East Asian Study Track

All East Asian Study Track courses are taught in English, offering a wide variety of topics related to contemporary Japan and East Asia. Students may choose one course from each group shown below for a total of 6 credits. Students enrolled in these courses will be both international students and KGU students. Classes are held Monday through Friday, with frequent activities and excursions. Some field trips may be on the weekends.

Group A:

International Relations of East Asia (3) - This course provides an overview of international relations in the East Asian region while introducing students to the leading theories and debates about regional cooperation in the field of international relations. It examines the various tensions between the establishment of closer ties among the nations in East Asia and the preservation of national sovereignty. The central question is whether the East Asian region is heading towards greater peace and cooperation or war and conflict in the twenty-first century. For the purpose of this course, East Asia is defined as the region encompassing the Russian Far East, China, Korea, Japan, Taiwan, and Southeast Asia. Because it has been extensively involved in the region since the 1850s, we also discuss the role of the United States in the region. We may make occasional reference to India, but South Asia and Central Asia are not a primary focus of this course.

Religions of China and Japan (3) - This course is an introduction to the significant religious traditions found within China and Japan. These traditions include Tibetan Buddhism and Bon, Chinese Buddhism, Daoism, and Confucianism, as well as Japanese Buddhism and Shinto. We will explore the origins and evolution of these religions through a combination of lectures, readings, discussions, films, and individual field research. We will also examine the intersections of these beliefs within each cultural milieu and learn about the lived experience of religious members in the modern world. This course will give particular attention to the philosophical, biographical, ritual, and doctrinal texts of these religious traditions in order to engage with them more directly.

Japanese Politics and Society (3) - As the first non-Western nation to become a major industrial power, Japan provides many lessons for economic development and growth. From the devastation of WWII, how did Japan become the fourth largest economy in the world behind China, the U.S., and India? Since the "Bubble Economy," Japan has faced enormous challenges with an aging population, declining workforce, mounting government debt, monetary policy and exchange rates issues, labor market reforms and productivity growth. What can we learn from the Japanese experience?

Group B:

Political Economy of East Asia (3) - This course examines the interplay between politics and economics in East Asia. Upon successful completion of this course, students will be able to: (1) understand political and economic history of the East Asian region; (2) reconcile the region's success with the difficulties experienced in East Asian countries more recently; and (3) analyze in what ways and to what degree the growth experiences of the high-performing economics in East Asia shed light on the prospects for long-term outcomes of reforms currently underway in China.

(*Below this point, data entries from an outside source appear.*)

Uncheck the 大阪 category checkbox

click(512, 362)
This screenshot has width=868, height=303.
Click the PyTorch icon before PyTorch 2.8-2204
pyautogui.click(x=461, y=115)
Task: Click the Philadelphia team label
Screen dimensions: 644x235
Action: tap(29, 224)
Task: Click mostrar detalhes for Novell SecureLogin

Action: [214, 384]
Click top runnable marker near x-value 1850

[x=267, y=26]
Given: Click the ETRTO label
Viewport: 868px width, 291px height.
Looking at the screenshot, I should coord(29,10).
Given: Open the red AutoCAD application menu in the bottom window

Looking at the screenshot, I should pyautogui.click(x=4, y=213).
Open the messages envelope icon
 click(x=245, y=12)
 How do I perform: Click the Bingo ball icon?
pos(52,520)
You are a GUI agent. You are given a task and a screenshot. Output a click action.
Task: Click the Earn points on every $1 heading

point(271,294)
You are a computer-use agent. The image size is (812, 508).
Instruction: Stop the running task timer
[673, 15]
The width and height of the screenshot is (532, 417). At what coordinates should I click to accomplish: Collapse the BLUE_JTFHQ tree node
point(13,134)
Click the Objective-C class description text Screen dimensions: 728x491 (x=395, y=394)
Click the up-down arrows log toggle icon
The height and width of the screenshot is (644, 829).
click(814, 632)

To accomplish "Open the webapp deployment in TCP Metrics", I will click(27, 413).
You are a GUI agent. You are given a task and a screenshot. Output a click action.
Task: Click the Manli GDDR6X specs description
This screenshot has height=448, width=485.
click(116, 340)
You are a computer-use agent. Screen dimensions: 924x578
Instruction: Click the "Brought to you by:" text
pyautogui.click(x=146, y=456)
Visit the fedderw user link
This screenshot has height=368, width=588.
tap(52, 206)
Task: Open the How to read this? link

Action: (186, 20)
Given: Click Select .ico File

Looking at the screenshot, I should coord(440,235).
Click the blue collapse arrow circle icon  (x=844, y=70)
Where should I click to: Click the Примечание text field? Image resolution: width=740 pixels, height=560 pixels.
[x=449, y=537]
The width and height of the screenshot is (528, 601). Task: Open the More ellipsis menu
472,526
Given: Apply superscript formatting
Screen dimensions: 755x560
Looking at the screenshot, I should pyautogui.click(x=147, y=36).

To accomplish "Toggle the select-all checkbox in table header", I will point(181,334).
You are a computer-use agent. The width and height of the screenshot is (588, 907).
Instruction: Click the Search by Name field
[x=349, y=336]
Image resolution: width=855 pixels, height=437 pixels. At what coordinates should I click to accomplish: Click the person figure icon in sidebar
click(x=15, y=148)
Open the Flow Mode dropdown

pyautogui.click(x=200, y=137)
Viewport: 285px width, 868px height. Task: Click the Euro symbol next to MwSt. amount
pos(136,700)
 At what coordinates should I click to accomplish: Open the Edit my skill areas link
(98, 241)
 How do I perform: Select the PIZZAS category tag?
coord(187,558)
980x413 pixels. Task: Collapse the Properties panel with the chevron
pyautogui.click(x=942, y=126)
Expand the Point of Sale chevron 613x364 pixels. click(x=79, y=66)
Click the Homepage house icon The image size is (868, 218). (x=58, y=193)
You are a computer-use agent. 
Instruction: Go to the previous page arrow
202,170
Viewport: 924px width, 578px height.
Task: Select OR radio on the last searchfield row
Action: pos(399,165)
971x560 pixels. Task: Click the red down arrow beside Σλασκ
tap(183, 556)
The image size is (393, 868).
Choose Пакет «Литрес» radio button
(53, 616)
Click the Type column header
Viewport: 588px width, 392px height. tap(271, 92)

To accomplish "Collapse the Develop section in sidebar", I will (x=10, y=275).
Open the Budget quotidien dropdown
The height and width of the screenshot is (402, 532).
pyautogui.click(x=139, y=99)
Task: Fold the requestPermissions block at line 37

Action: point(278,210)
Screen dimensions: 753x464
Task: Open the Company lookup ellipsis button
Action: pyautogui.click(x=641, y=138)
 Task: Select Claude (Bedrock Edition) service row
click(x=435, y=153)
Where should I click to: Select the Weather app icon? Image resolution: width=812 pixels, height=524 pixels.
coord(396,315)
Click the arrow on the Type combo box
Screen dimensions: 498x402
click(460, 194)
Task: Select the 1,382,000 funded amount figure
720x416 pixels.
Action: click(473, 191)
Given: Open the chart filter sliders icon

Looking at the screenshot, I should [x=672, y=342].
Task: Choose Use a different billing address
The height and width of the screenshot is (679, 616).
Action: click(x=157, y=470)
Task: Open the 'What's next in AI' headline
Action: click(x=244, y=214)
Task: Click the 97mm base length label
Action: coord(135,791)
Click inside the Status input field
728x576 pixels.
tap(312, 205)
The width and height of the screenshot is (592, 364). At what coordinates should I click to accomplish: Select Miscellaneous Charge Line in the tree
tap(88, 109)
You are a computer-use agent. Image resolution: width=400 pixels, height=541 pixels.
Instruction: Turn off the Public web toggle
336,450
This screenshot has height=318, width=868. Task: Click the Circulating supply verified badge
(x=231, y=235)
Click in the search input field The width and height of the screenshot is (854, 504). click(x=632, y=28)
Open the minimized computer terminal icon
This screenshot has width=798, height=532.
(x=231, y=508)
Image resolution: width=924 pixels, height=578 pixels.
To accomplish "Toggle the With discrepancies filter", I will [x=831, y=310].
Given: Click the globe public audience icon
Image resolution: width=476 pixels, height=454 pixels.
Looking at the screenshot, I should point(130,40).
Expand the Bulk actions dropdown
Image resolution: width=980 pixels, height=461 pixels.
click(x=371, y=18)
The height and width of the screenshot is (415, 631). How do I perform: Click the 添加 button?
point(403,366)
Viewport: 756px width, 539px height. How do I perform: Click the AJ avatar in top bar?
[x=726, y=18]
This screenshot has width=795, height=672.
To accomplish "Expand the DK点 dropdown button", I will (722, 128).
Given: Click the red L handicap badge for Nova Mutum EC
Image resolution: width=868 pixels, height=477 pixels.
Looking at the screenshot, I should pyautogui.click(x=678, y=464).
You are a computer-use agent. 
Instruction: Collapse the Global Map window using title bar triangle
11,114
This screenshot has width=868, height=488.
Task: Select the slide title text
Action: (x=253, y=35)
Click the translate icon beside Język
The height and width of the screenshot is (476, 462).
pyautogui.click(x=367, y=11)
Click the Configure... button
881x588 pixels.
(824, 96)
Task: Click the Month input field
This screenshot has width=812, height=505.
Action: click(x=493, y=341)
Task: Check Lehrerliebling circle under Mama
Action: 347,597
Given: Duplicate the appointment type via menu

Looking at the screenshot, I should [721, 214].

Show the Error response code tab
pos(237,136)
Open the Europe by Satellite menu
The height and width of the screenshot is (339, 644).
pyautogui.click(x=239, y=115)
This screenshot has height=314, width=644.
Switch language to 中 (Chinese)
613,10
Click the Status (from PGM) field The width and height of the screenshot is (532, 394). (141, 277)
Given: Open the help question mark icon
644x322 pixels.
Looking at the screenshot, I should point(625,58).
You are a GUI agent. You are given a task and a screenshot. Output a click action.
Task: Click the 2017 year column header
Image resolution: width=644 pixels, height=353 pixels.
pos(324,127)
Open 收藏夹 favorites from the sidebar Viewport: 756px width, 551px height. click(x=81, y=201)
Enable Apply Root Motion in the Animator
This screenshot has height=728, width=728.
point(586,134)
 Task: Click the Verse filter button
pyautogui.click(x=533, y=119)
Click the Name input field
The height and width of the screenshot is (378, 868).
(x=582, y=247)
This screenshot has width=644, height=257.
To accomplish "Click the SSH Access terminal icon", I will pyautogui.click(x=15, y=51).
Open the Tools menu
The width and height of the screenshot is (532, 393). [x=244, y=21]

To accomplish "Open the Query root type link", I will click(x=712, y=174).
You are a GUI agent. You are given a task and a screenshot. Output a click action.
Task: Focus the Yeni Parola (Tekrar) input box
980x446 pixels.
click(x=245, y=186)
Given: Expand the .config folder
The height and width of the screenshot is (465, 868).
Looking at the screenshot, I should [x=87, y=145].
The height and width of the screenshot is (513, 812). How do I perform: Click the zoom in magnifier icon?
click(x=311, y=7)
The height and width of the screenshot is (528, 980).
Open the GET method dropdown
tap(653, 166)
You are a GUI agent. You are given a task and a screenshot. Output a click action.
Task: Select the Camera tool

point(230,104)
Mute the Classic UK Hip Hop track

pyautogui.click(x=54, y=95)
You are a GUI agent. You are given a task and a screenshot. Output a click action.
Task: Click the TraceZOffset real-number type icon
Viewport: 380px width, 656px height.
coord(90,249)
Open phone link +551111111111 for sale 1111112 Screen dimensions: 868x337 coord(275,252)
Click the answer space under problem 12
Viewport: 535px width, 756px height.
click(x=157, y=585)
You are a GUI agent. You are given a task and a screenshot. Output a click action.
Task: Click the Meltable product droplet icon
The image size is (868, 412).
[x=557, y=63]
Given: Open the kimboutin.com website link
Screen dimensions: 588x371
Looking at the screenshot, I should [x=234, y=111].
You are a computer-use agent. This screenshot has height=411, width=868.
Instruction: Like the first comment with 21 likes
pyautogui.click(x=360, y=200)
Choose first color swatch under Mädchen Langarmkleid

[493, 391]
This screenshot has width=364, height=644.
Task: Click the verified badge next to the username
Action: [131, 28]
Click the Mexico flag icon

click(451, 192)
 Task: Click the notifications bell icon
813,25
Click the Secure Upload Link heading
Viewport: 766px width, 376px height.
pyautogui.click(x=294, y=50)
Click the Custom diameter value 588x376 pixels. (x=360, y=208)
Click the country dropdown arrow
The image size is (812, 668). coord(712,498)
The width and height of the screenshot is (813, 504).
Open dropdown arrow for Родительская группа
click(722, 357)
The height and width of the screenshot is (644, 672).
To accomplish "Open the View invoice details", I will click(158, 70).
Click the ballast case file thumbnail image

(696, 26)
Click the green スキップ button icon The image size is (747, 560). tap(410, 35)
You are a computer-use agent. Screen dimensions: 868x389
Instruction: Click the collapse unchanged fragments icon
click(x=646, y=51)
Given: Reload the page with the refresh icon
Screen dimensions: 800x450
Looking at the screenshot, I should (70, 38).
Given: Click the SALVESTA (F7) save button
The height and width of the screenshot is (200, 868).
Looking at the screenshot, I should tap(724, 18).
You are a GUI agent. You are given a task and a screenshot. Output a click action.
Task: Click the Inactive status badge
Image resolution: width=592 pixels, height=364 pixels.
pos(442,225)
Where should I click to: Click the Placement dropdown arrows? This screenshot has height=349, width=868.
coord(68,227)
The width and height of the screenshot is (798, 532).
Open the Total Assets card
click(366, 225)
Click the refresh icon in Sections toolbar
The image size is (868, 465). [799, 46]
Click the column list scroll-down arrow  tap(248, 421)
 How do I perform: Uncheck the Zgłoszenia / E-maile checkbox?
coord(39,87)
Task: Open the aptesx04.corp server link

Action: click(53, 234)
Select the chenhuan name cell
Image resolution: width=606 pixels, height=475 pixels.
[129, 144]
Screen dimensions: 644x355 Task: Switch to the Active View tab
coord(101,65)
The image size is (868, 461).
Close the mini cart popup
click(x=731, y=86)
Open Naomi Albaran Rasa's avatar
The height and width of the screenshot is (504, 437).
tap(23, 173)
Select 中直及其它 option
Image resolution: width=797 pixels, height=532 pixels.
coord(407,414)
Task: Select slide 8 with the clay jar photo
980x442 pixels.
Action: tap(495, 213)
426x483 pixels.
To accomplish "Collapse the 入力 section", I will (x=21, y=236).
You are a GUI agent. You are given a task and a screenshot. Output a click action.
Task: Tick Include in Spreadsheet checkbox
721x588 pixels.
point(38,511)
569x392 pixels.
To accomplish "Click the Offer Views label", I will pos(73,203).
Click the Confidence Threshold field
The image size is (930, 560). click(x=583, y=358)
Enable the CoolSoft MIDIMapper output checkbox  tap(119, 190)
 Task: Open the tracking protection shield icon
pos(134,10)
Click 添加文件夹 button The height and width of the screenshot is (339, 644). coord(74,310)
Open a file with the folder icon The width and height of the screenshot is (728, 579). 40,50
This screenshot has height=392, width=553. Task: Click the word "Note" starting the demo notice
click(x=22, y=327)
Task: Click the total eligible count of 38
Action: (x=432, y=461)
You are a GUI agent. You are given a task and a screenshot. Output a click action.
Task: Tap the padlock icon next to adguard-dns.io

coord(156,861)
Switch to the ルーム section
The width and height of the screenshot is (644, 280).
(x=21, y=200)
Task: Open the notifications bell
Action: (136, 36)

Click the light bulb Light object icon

Japanese Economy and Business (3) - The purpose of this course is to give students an overview of the Japanese Economy and Japanese Business. Starting with the development of the Japanese economy from 1945 until today, this seminar first gives an overview of the changes that occurred during that time, investigates to what extent the Japanese employment system has transformed and discusses recent developments in the Japanese labor market. In the second part of this course, students will learn about Japanese management by using real world case studies, which will help them to develop cross-cultural communication and management shills that are beneficial for their future careers.

Fieldwork & Cultural Excursions

Fieldwork activities will provide valuable learning opportunities for everyone. By participating in the fieldwork and cultural excursions, you can apply the knowledge and skills acquired in the classroom and increase a better understanding of your study subject. You will have a chance to participate in various types of Japanese cultural activities, such as Wadaiko (Japanese traditional drums), Yuzen-zome (Yuzen dyeing), watching a basketball match, and Takarazuka Review Viewing.

On top of these activities, there will be organized excursions to one of Japan's most popular automobile manufacturers, Mazda in Hiroshima. You will tour the Mazda Museum and a part of their plant to learn about their latest technology, production system and business strategy. While in Hiroshima you will also visit the Hiroshima Peace Memorial and Museum and take a boat out to the world famous Itsukushima Shrine in Miyajima Island.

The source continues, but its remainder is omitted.